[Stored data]
──────────
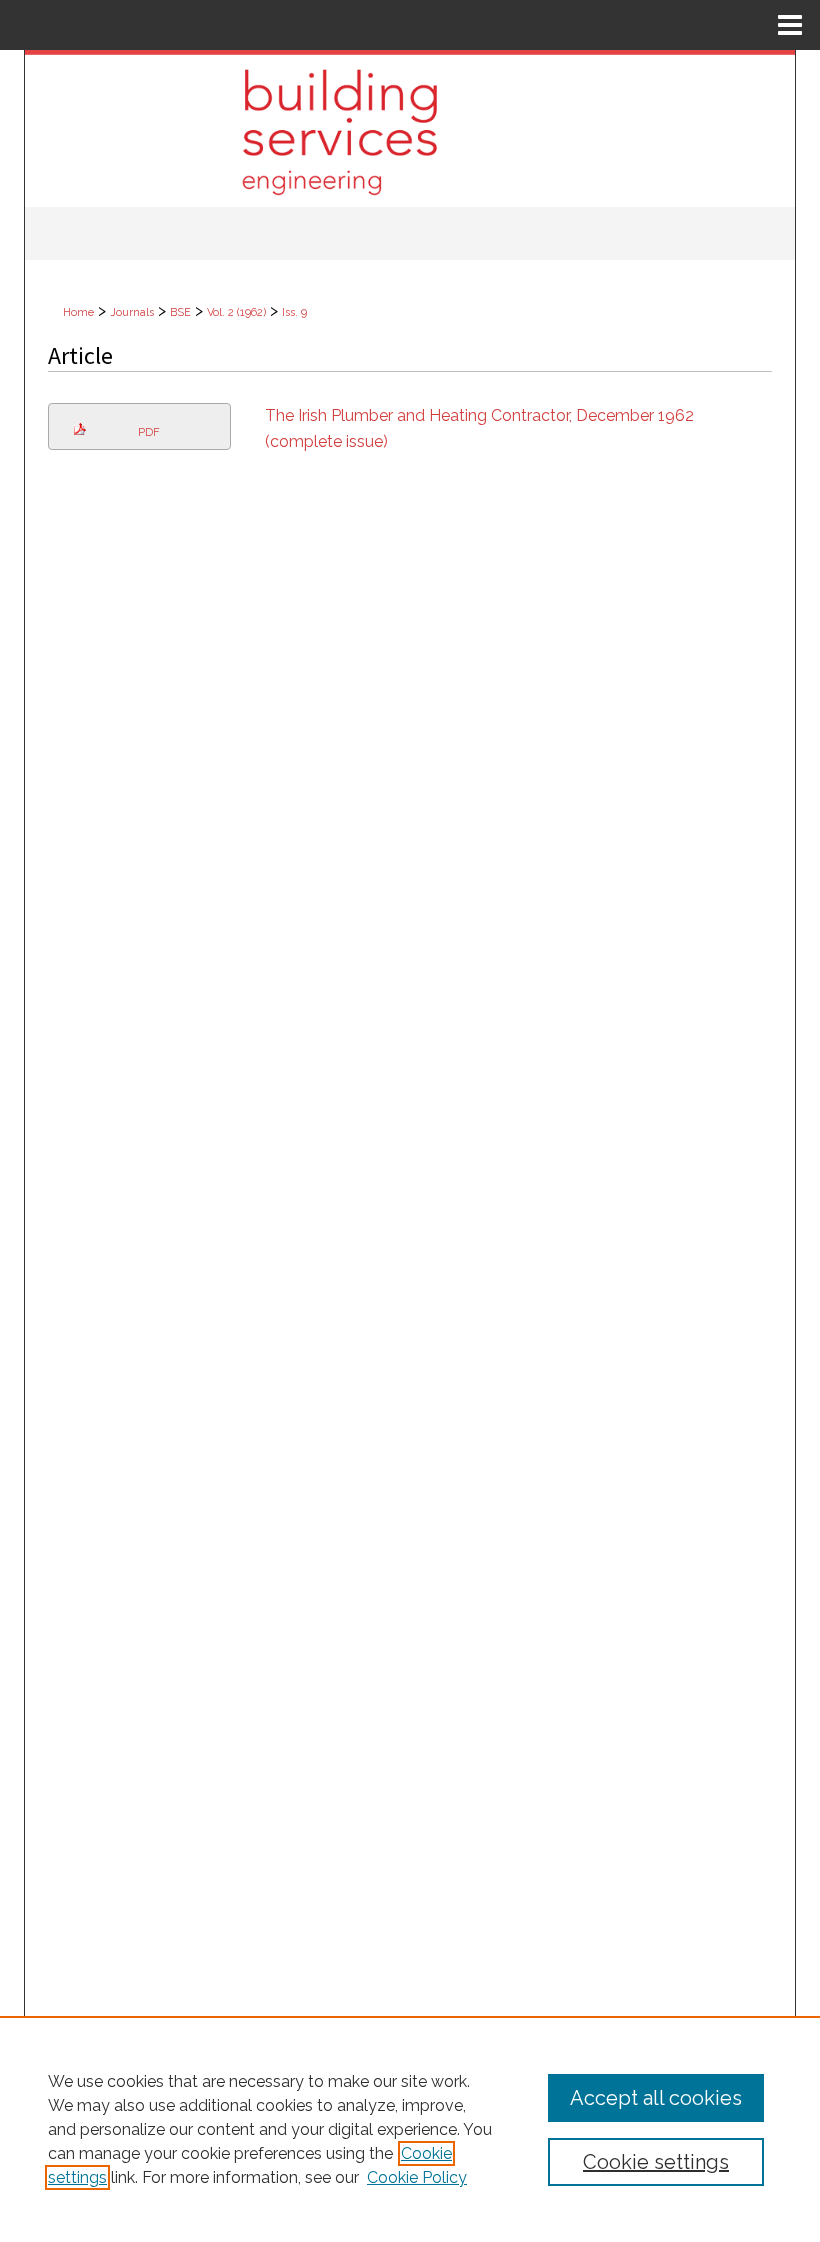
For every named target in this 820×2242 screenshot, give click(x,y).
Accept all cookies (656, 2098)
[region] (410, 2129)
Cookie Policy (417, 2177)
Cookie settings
──────────
Copy out every entry above verbatim. Leave each picture out.

For every named target in this 820×2242 screenshot, give click(x,y).
Accept all cookies (656, 2098)
[region] (410, 2129)
Cookie Policy (417, 2177)
Cookie settings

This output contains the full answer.